Imprenditore legato al clan dei casalesi Confiscati beni per 100 milioni di euro L’operazione condotta dalla Dia

L'operazione della Dia

Maxiconfisca di beni nei confronti dell’imprenditore mondragonese Alfonso Letizia, 73enne originario di Casal di Principe. La confisca segue il sequestro avvenuto nel luglio 2014 in accoglimento di una proposta formulata dal direttore della Dia. Letizia era stato arrestato il 6 dicembre 2011 nell’ambito dell’operazione “Il Principe e la (scheda) ballerina”, su richiesta della Direzione Distrettuale Antimafia di Napoli, con altre 56 persone ritenute a vario titolo responsabili di associazione per delinquere di tipo camorristico, estorsione, turbativa delle operazioni di voto mediante corruzione e/o concussioni elettorali, truffa ai danni dello Stato, abuso d’ufficio, falso in atto pubblico, riciclaggio, reimpiego di capitali di illecita provenienza, reati tutti aggravati dalla finalità di aver agevolato il clan “dei casalesi”. In particolare – spiegano dalla Dia – da quell’attività erano emersi gli intrecci illeciti del ceto politico di Casal di Principe con l’ala militare e imprenditoriale dal clan “dei casalesi”, fazione Schiavone e Bidognetti, concettizzatisi nell’aver procurato vantaggi ai candidati indicati dall’organizzazione in occasione di consultazioni elettorali e conseguenti ritorni economici in termini di aggiudicazione di appalti, di assunzioni di personale compiacente all’organizzazione, di apertura di centri commerciali. Letizia, spiegano gli inquirenti, era considerato il punto di riferimento del clan “dei casalesi”, famiglia Schiavone, poiché metteva stabilmente a disposizione dall’organizzazione mafiosa i propri impianti di produzione del calcestruzzo e le proprie strutture societarie, ottenendo, di contro, l’ingresso nel novero delle aziende oligopoliste presenti sul mercato casertano. Più nel dettaglio, l’associazione imponeva sui cantieri controllati le forniture di calcestruzzo provenienti dalle loro aziende.

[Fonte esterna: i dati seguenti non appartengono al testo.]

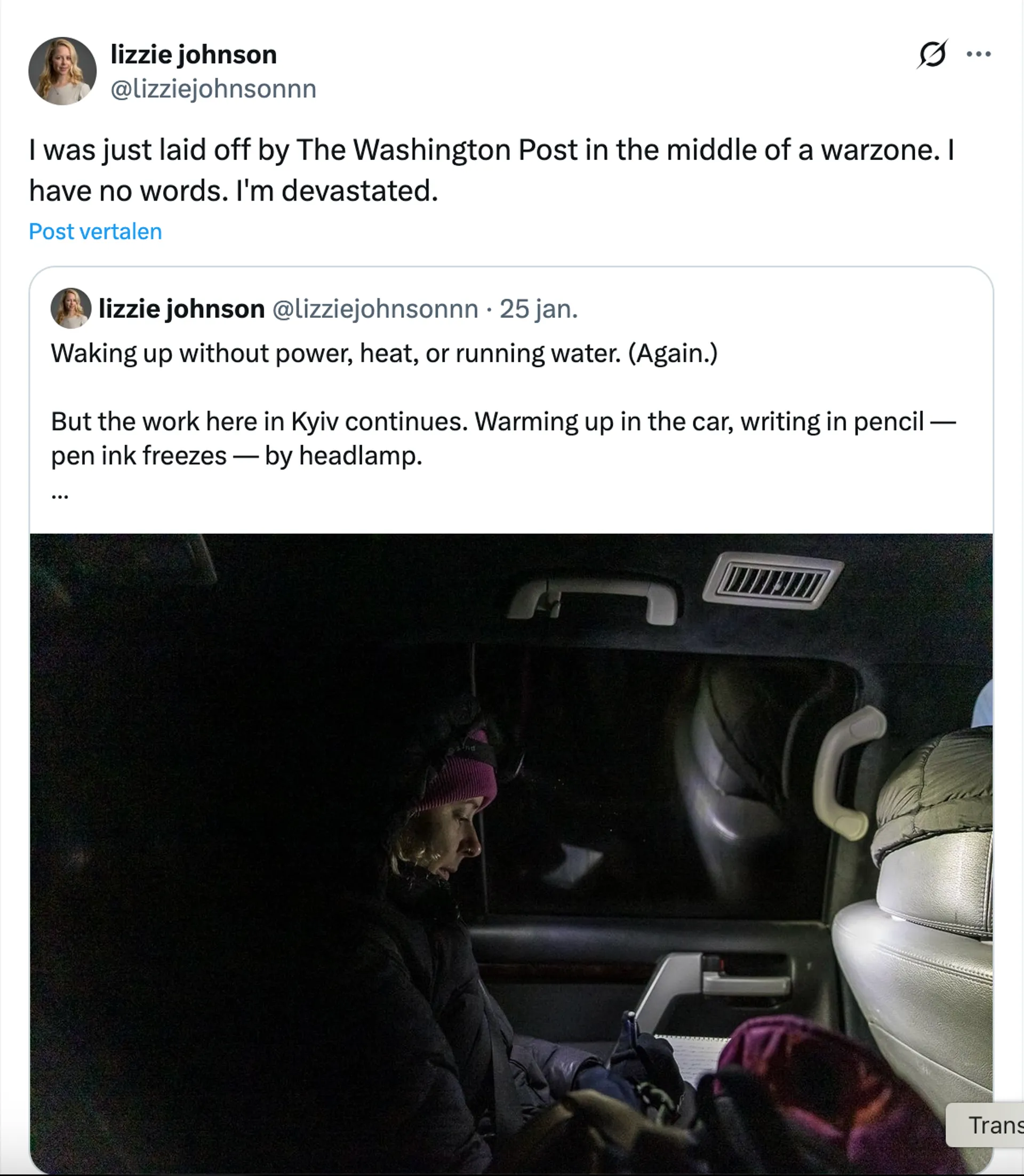1024x1176 pixels.
Task: Open the Grok explain-post icon
Action: (x=932, y=55)
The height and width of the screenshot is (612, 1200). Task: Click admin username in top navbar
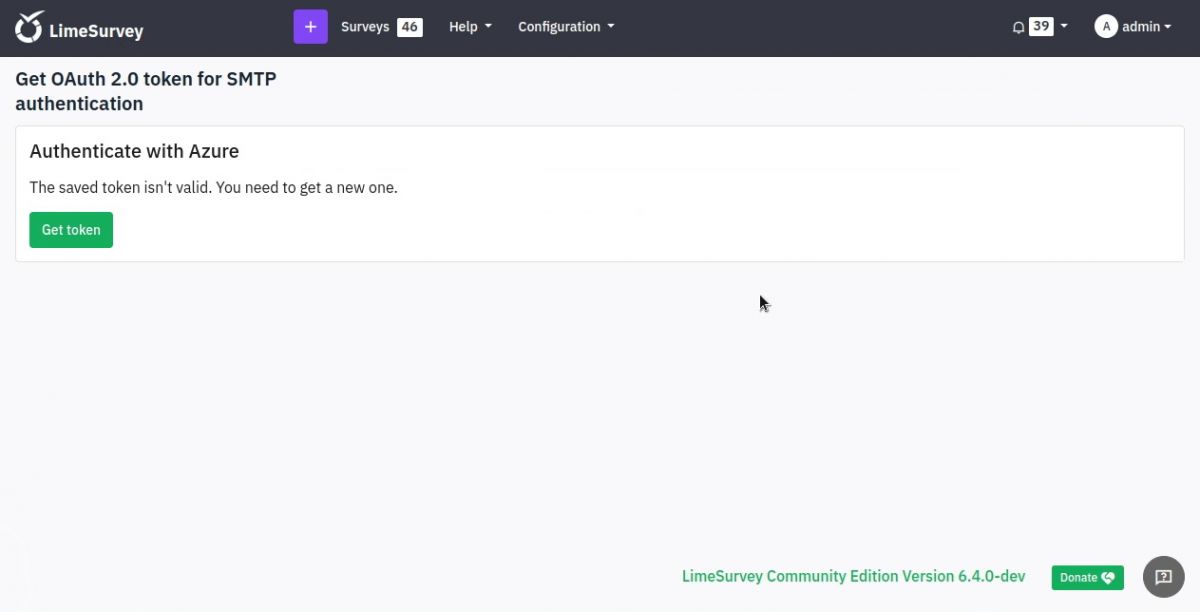click(1143, 26)
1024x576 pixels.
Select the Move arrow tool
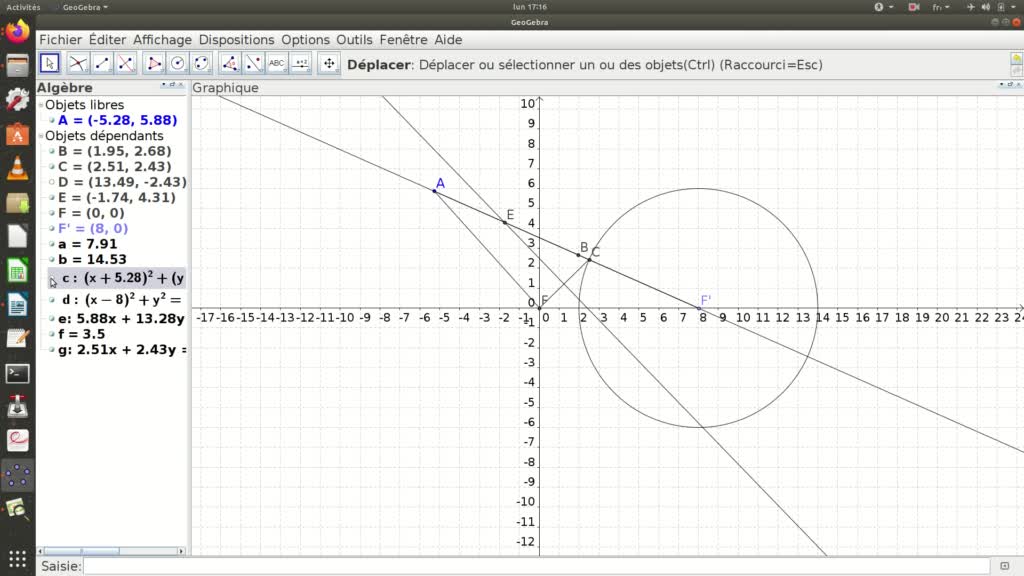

L’indagine ha consentito, quindi, di evidenziare, tra l’altro, un meccanismo definito come “cooptazione camorrista del fornitore”, in cui proprio l’imprenditore 73enne era individuato quale fornitore del calcestruzzo per determinate opere a prezzi di gran lunga maggiorati rispetto a quelli di mercato, in evidente funzione remunerativa per il clan.
La vicinanza di Letizia a casalesi emerge anche dalle dichiarazioni di più collaboratori di giustizia. In particolare Carmine Schiavone ha evidenziato, infatti, il suo legame con Bardellino, sottolineando che lo aiutò a sottrarsi alle ricerche delle Forze dell’ordine dopo un omicidio commesso a Marano, offrendogli ospitalità, nonché con Mario Iovine e con Vincenzo De Falco. Di Letizia parla anche il pentito Luigi Diana che ha riferito agli inquirenti di averlo conosciuto, addirittura, a casa del capo clan Francesco Bidognetti, alla “fine degli anni Ottanta”. Poi ci sono le dichiarazioni Augusto La Torre che ha precisato, infine, che la società del Letizia aveva aderito al consorzio “Covin”, ovvero all’aggregazione di estrattori di sabbia governato dal clan, che garantiva il monopolio delle forniture al sodalizio.
I beni interessati dal provvedimento di confisca, stimati in oltre 100 milioni di euro, risultano essere i seguenti: 6 aziende; 70 immobili, tra cui terreni e fabbricati ubicati in Mondragone, Falciano del Massico, Carinola, Grazzanise, Santa Maria Capua Vetere e Cavezzo (MO); 28 auto/motoveicoli; e numerosi rapporti finanziari.